Design and Implementation of Ctrip's Large-Scale Data Platform

This article details the architectural choices, component selection, performance tuning, and team organization behind Ctrip's big‑data platform, covering Kafka, Presto, Elasticsearch, Gobblin, Zeppelin, REST APIs, and job scheduling to achieve scalable, interactive data analysis and visualization.

Ctrip Technology
Ctrip Technology
Ctrip Technology
Design and Implementation of Ctrip's Large-Scale Data Platform

Author Xu Peng, leader of Ctrip's ticket big‑data platform, introduces his background and the context of the presentation at DAMS 2017.

He outlines three main challenges: selecting suitable technologies for the platform architecture, delivering interactive data analysis experiences, and building a multidisciplinary big‑data team.

1. Data Platform Technology Selection

The overall framework follows a typical pipeline from data sources through message queues, cleaning, and presentation, with specific component choices varying by scenario.

Message queue: Kafka for high‑throughput push/pull consumption.

ETL: LinkedIn's Camus for Kafka‑to‑HDFS synchronization.

Storage: HDFS for batch processing preparation.
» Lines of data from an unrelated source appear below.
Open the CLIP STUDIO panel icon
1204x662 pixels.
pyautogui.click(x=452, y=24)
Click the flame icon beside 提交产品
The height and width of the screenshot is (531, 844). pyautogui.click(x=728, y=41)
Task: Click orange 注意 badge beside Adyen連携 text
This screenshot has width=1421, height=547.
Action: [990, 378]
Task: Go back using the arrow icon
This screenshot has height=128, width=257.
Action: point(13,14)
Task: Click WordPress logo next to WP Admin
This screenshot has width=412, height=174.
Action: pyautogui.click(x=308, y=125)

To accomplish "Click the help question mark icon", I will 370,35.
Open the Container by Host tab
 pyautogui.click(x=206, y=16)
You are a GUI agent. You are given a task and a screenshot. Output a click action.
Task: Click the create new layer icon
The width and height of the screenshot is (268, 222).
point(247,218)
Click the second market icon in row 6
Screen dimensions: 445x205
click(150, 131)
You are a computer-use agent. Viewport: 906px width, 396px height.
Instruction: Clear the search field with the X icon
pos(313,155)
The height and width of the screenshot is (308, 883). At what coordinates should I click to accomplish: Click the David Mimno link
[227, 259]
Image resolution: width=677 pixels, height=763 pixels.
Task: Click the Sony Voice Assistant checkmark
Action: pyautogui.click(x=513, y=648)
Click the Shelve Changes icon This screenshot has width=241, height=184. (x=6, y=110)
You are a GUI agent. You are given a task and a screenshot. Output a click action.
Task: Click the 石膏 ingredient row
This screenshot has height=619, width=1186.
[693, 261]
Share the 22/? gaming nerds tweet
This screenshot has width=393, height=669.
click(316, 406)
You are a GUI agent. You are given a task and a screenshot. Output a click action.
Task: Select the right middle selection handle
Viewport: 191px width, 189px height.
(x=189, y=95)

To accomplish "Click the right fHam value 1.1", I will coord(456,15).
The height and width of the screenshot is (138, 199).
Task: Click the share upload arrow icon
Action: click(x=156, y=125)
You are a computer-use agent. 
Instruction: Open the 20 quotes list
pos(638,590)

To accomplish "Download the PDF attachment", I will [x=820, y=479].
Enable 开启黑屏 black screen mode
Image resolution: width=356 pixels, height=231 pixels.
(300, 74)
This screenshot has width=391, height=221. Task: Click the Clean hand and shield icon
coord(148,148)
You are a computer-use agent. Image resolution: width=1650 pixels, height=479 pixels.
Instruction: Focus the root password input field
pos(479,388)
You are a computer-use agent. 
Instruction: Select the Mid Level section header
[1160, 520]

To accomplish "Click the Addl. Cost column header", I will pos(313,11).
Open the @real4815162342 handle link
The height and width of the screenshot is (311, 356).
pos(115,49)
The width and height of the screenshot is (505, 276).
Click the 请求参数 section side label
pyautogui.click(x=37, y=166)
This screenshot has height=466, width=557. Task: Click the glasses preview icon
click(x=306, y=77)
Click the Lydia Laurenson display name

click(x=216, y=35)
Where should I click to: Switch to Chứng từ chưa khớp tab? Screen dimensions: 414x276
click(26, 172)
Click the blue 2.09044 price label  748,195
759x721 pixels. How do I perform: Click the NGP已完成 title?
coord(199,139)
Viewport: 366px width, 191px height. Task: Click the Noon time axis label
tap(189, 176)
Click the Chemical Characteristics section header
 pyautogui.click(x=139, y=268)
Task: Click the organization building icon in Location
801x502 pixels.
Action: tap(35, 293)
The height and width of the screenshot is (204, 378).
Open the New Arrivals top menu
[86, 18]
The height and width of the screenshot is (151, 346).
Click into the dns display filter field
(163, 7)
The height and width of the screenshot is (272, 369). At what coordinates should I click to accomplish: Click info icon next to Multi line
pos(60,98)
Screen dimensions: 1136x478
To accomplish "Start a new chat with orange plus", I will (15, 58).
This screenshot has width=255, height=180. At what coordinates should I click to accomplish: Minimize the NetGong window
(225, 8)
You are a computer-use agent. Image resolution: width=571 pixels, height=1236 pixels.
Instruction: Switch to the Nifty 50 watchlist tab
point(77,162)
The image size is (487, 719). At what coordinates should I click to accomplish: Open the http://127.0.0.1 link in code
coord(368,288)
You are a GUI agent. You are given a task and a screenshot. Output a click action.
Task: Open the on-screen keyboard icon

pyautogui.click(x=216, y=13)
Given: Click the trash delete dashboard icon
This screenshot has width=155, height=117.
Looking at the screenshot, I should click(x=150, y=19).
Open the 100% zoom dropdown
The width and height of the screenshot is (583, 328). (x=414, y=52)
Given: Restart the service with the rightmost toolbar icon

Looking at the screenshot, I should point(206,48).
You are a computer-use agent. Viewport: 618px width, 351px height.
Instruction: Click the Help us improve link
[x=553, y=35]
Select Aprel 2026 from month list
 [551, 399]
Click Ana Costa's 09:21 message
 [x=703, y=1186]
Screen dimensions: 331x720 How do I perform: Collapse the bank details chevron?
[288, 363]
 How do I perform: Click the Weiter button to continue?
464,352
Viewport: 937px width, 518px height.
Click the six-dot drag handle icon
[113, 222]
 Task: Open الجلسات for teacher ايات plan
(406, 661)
Analysis engine: options include Hive, Spark, Presto, Impala; the team chose Presto for its interactive SQL capabilities.

Presto's web UI was built using Airbnb's AirPal as a base, adapted with a custom StatementClient and a jQuery EasyUI front‑end.

Search engine: Elasticsearch for fast, near‑real‑time search, supplemented with the Elasticsearch‑SQL plugin to enable SQL queries.

Web UI and RESTful BigQuery API allow ad‑hoc queries and programmatic access, routing requests to either ES or Presto as appropriate.

2. ETL Pipeline – Gobblin

Gobblin handles ETL, addressing small‑file problems by scheduling partitions to write full HDFS blocks (64 MB or 128 MB). The preferred storage format is ORC for its built‑in indexing, with CarbonData mentioned as an emerging alternative.

3. Analysis Engine – Presto

Presto focuses solely on SQL‑based interactive queries, following the Unix philosophy of doing one thing well, and uses a pipeline architecture where tasks stream results without waiting for stage completion, yielding 5‑20× performance gains over MapReduce.

Comparison with Hive (stable but slow) and Spark (resource‑sharing challenges) highlights Presto's in‑memory execution and stage‑level parallelism.

4. Near‑Real‑Time Search – Elasticsearch

Elasticsearch provides horizontal scalability, high availability, and a rich JSON API, while competing with SolrCloud. Proper shard and replica distribution, OS tuning (file handles, vm.dirty_ratio, I/O scheduler), and index‑level settings (shard count, refresh interval, merge policy) are crucial for performance.

Dashboard screenshots illustrate monitoring of node write/read rates, shard distribution, and cluster health.

5. Data Visualization – Zeppelin

Zeppelin connects to Presto via JDBC, enabling drag‑and‑drop visual reports. Integration with Livy improves Spark resource sharing.

6. Data Micro‑Service – REST Query Interface

A unified BigQuery API provides SQL‑based access with centralized permission management, simplifying auditing and reducing learning overhead.

7. Job Scheduler – Zeus

Zeus (open‑sourced by Ctrip) orchestrates ETL and scheduled tasks, comparable to Airflow, handling data movement from Kafka to HDFS or relational databases.

8. Data Team Capability Building

The team is organized into five areas: engine development, UI design, operations, architecture planning, and language/tool selection, emphasizing cross‑disciplinary skills and continuous learning.